誰に聞いても「死ぬ時はポックリが良い」と言うものの、無料~激安で医療が受けられるので、「いざとなったら大きな病院にかかってできるだけのことはやって貰おう。今は考えられない」と、安易に議論や決断を先延ばしにし、土壇場を迎えて医療資源が浪費されるケースが非常に多いです。老人虐待同様の延命の始まりにもなり得ます。
自己負担額の適正化により、老いや終末期の在り方について真剣に考える人も増えるでしょう。金が絡まない教育や啓蒙の効果は限定的です。延命治療を受ける高齢者の姿は見るに耐えません。彼らは後悔しても発信の術を持たず、文字通り体と引き換えに「寝たきり大黒柱」を営んでいます。
現状は本当に異様です。
牛丼チェーン店(より更に激安~無料)で松阪牛食べ放題の状態です。自己負担の低い者で溢れかえるので、真面目に金を払う現役世帯が、順番待ちと貧困のために結局食べられないことがよくあります。コロナパンデミック含め災害時、過剰社会保障制度のために若い尊い命が失われてきましたが、一向に制度が見直されることがありません。

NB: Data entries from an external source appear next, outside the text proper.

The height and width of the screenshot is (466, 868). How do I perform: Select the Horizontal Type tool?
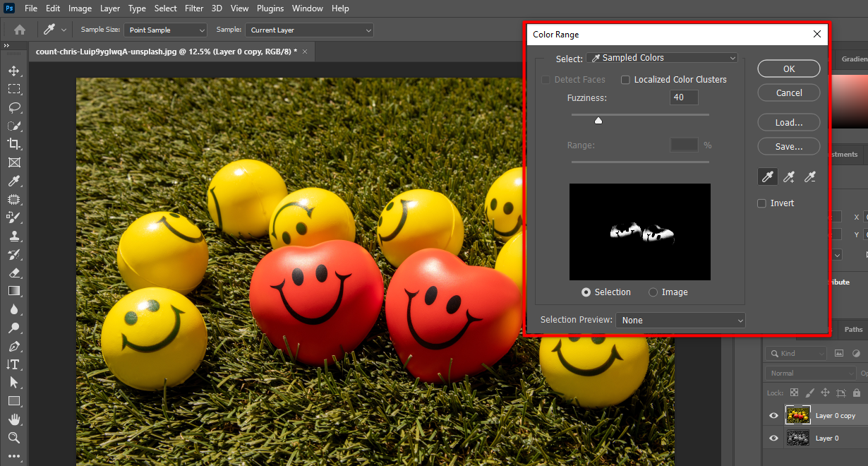point(13,364)
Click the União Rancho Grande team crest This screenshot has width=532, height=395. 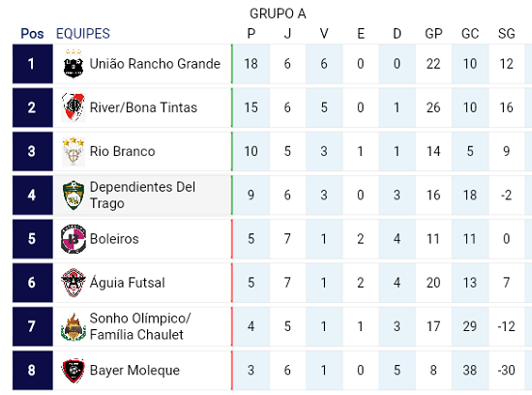(x=74, y=64)
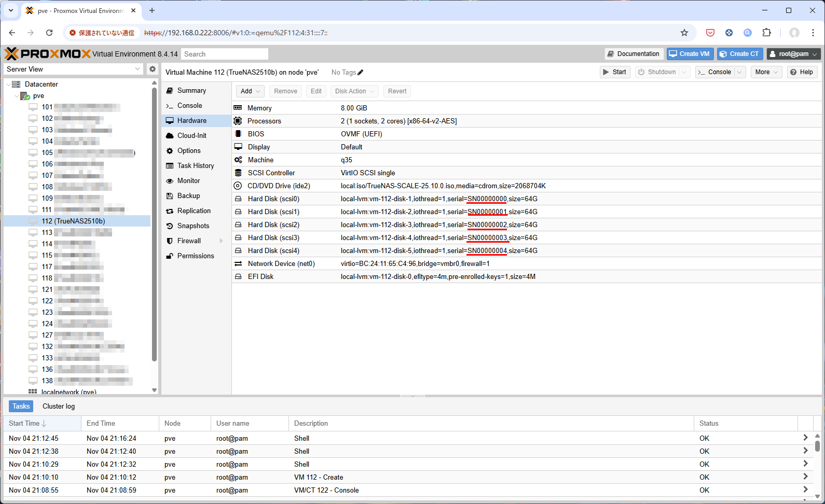Open the More actions dropdown
825x504 pixels.
coord(766,72)

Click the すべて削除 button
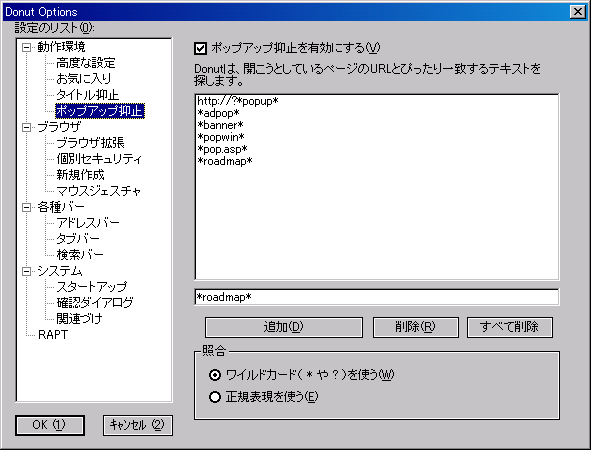510,327
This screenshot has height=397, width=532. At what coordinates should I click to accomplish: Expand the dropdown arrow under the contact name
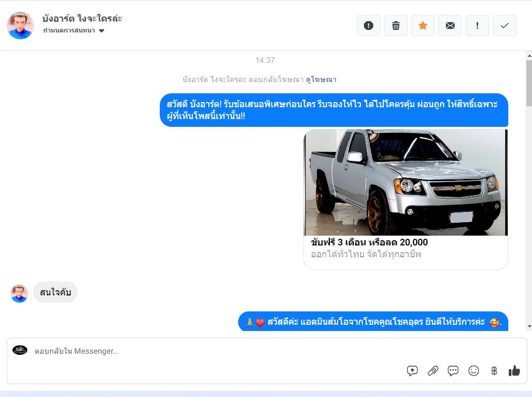pos(102,31)
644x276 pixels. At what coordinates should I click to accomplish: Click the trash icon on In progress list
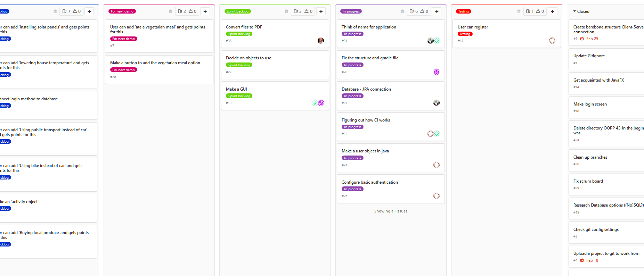click(402, 11)
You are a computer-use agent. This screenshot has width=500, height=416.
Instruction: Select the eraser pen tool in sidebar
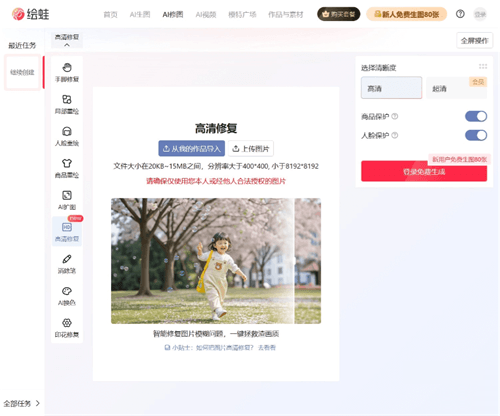coord(67,264)
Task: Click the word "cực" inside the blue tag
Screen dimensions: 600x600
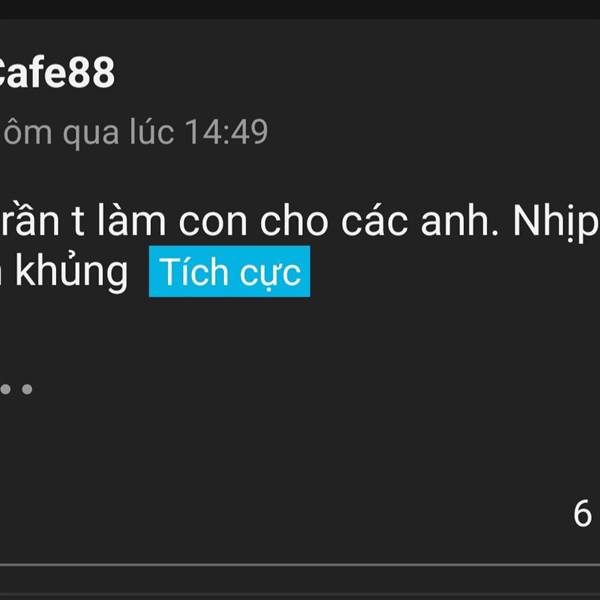Action: tap(270, 273)
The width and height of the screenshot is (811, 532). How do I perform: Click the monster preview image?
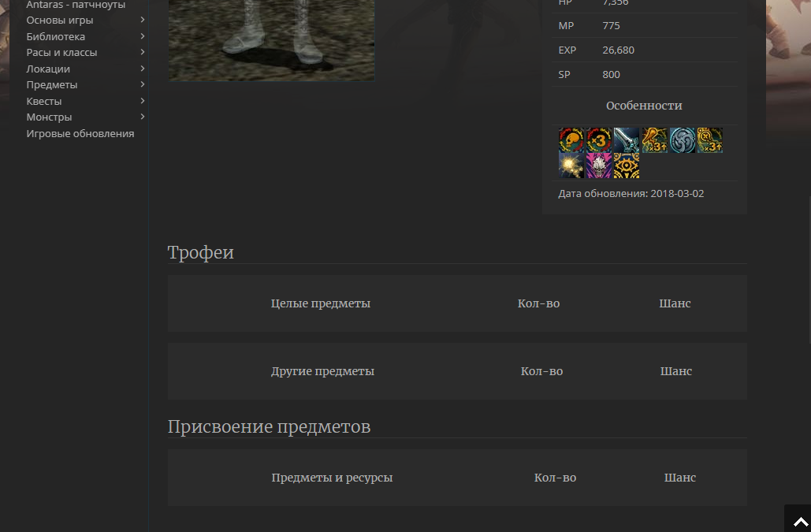tap(271, 39)
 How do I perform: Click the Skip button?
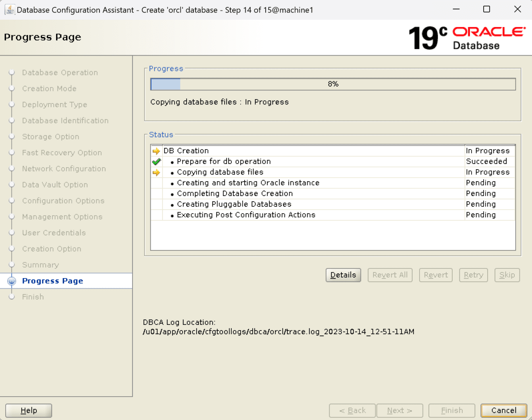pyautogui.click(x=507, y=275)
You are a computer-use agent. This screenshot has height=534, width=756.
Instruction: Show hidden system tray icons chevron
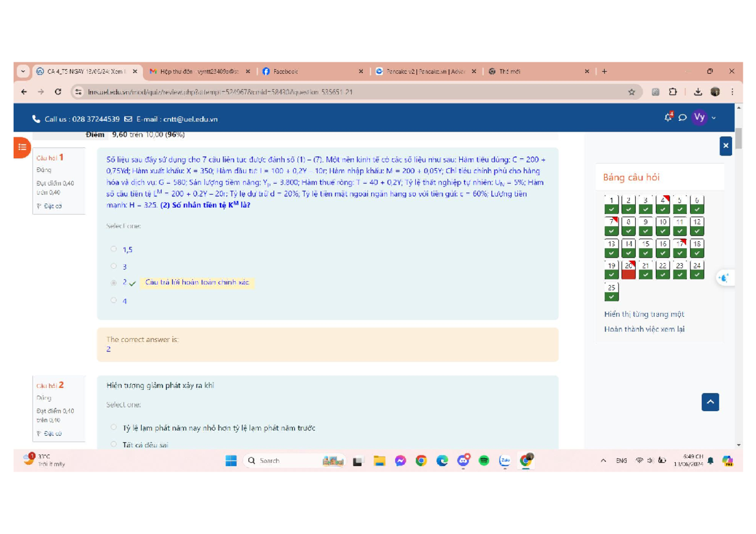coord(604,461)
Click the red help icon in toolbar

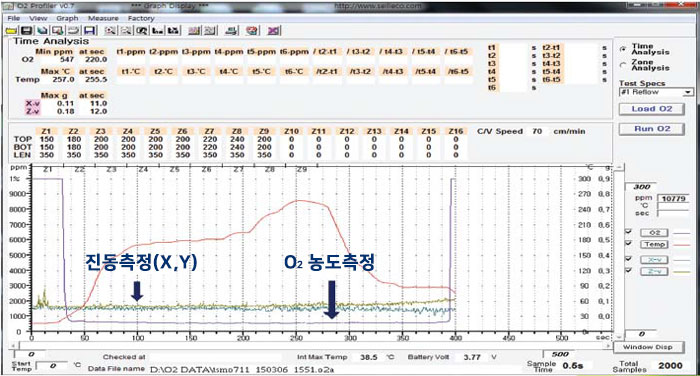click(252, 30)
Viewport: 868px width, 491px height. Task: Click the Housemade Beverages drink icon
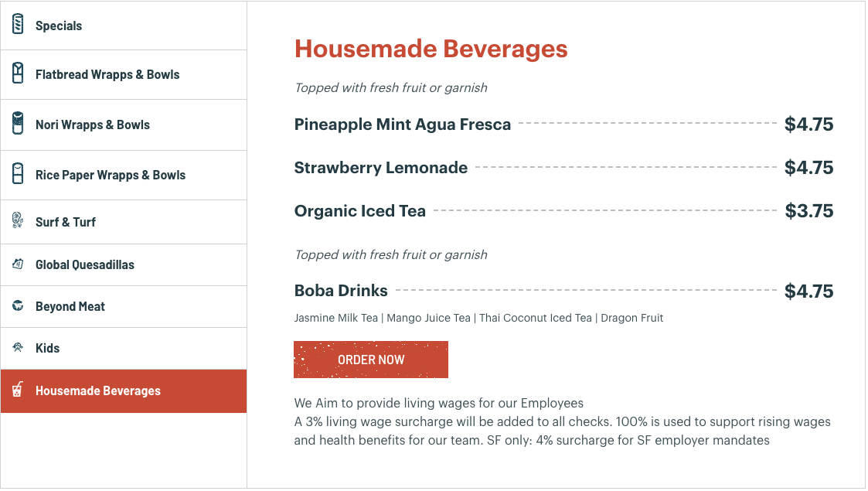[18, 390]
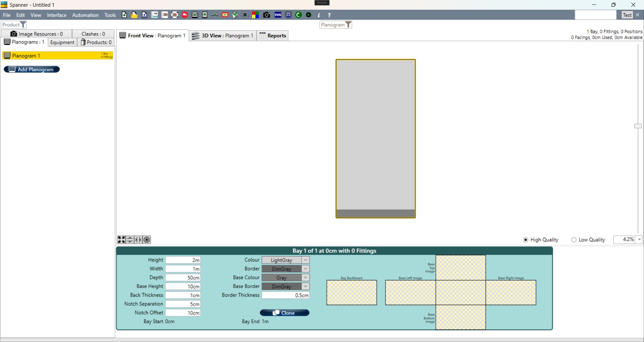
Task: Select the Low Quality radio button
Action: pos(574,240)
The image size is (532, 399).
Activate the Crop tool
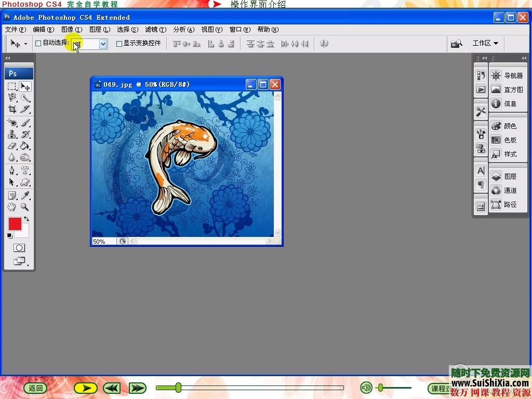[x=12, y=109]
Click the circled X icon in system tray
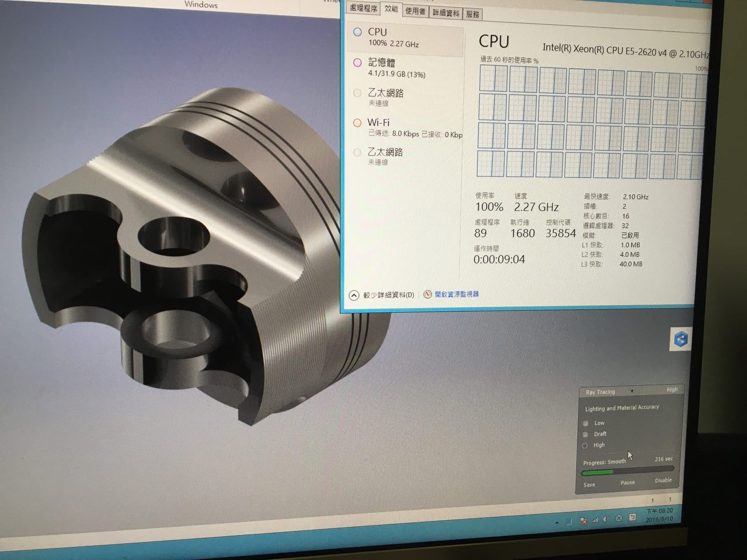The width and height of the screenshot is (747, 560). coord(619,518)
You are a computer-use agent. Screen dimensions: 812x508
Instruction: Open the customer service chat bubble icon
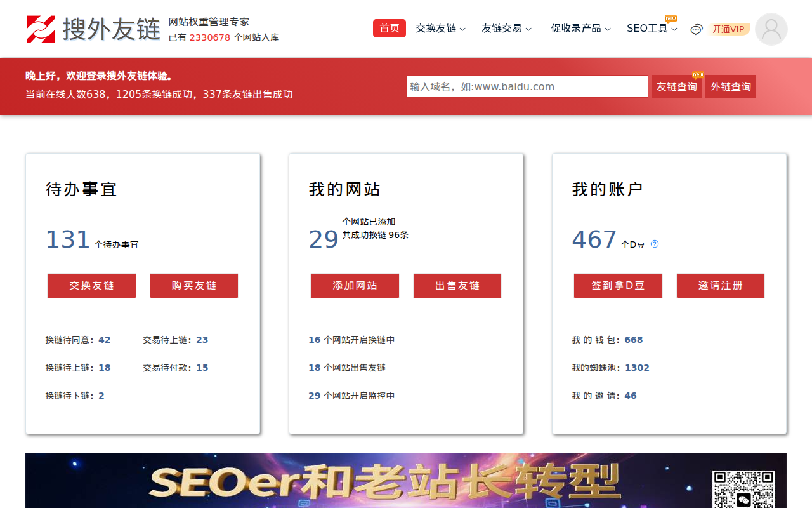(696, 29)
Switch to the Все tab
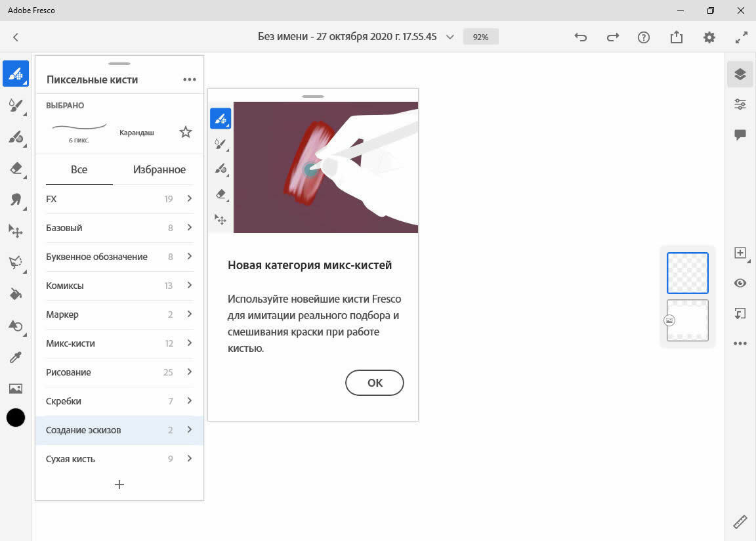Image resolution: width=756 pixels, height=541 pixels. coord(79,169)
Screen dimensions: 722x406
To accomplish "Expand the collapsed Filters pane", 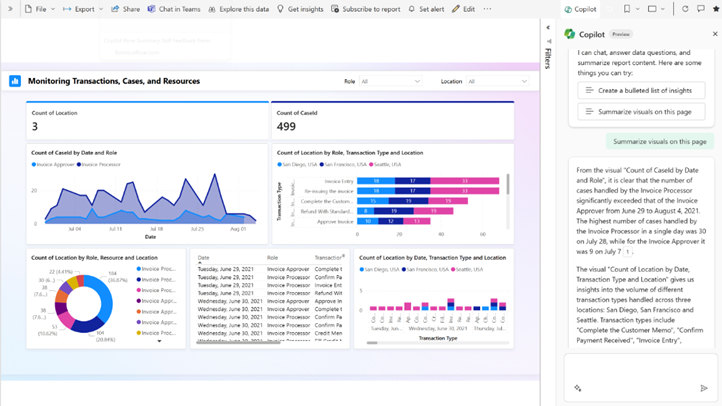I will click(x=548, y=29).
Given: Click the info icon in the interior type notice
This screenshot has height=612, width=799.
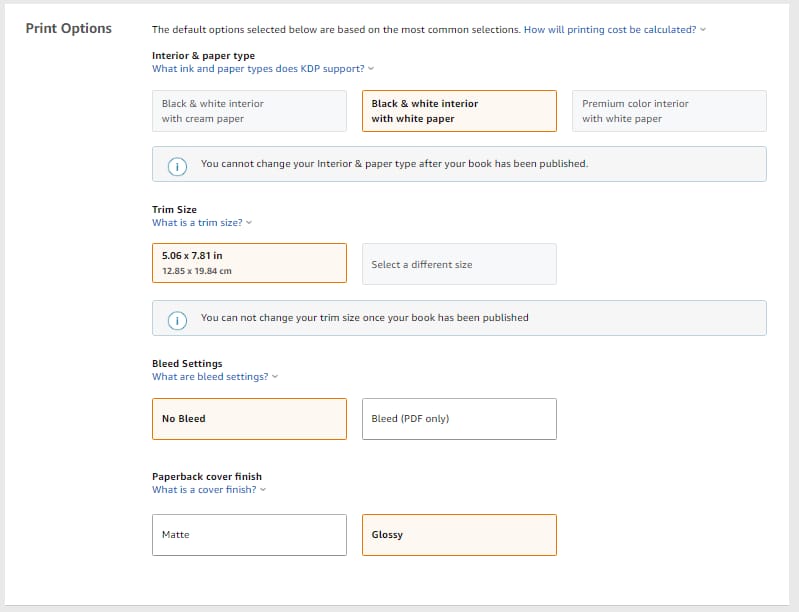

責めるべきは個人の倫理ではなく、元凶たる過剰社会保障制度です。自己負担の適正化は、本来不要な医療需要を大きく削減し、日本の総貧困化・加速する少子化・老人虐待同様の延命治療・医療現場逼迫による現役世帯の診療機会減少など、様々な社会問題の改善に繋がります。
他にも問題は山積していますが、自己負担の適正化を最優先かつ早急に行い、伴う医療需給バランスの変化を見ながら、他に手をつけてゆくのが賢明と考えます。また、介護保険についても同様です。
今回、これに切り込む政党が出現したことに感銘を受けています。今後とも、微力ながら自分にできることをしていきたいです。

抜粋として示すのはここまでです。